### Material for this task
__________
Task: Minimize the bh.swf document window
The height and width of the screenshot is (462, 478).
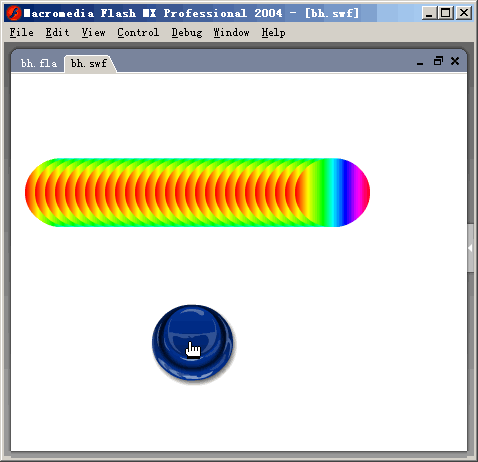Action: (x=420, y=62)
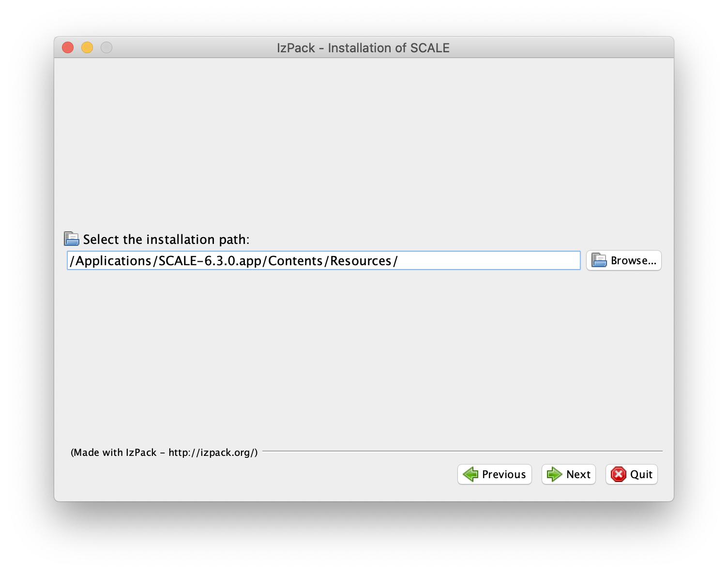The height and width of the screenshot is (573, 728).
Task: Open the Browse... file chooser
Action: [623, 260]
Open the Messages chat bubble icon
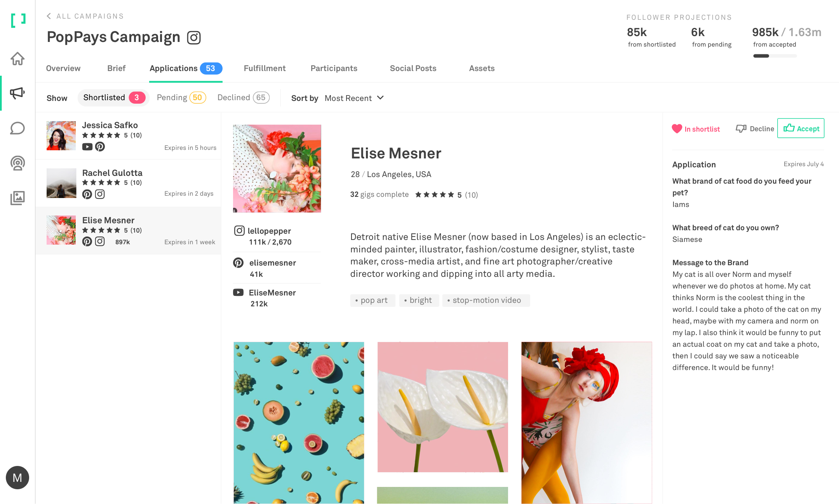Screen dimensions: 839x504 (17, 128)
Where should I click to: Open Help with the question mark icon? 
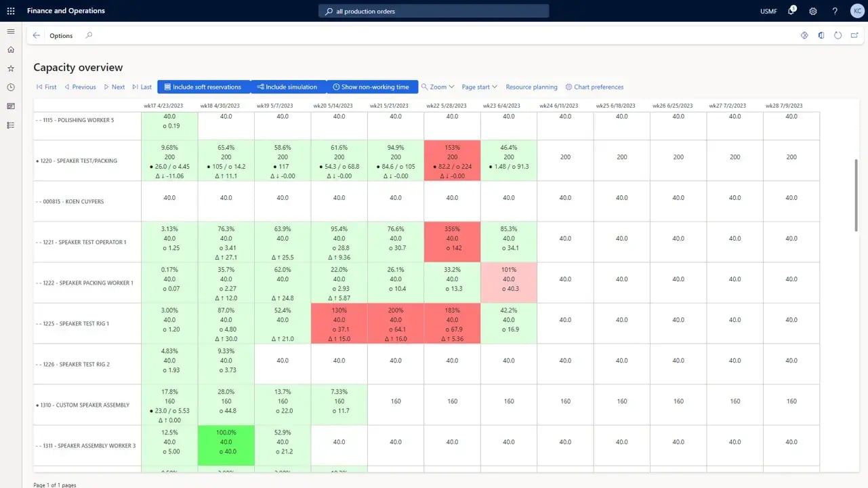pyautogui.click(x=834, y=11)
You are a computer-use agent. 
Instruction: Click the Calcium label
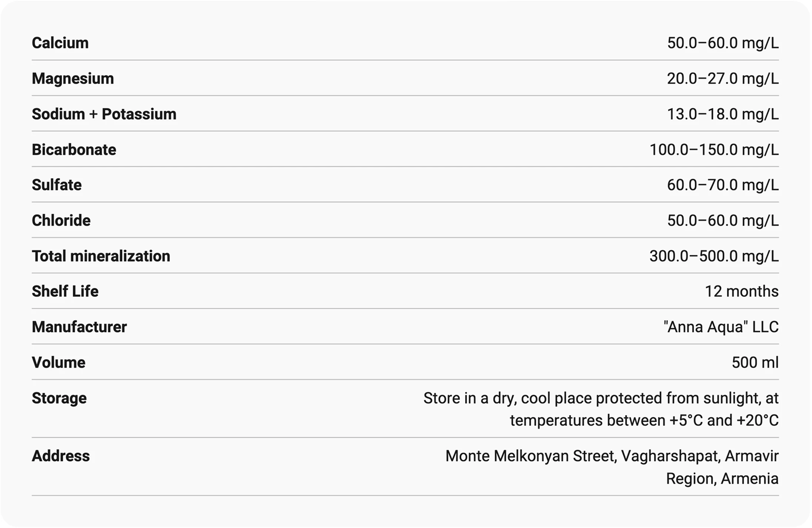pyautogui.click(x=60, y=43)
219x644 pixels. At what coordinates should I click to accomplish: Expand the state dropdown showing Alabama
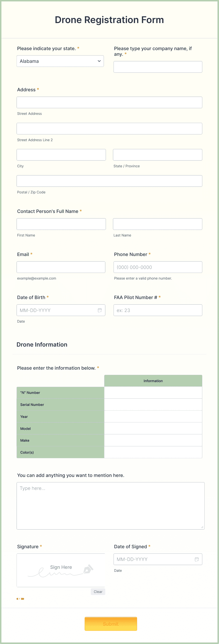[60, 61]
__________
### Work to complete
Copy the entries character for character, excluding any pictures.

### Result below
Task: Minimize the bh.swf document window
The height and width of the screenshot is (462, 478).
Action: (x=420, y=62)
The height and width of the screenshot is (573, 728).
Task: Open the Browse... file chooser
Action: [623, 260]
Open the Messages chat bubble icon
Screen dimensions: 839x504 (17, 128)
Where should I click to: Open Help with the question mark icon? 
pyautogui.click(x=834, y=11)
You are a computer-use agent. 
Instruction: Click the Calcium label
pyautogui.click(x=60, y=43)
219x644 pixels. At what coordinates should I click to accomplish: Expand the state dropdown showing Alabama
[60, 61]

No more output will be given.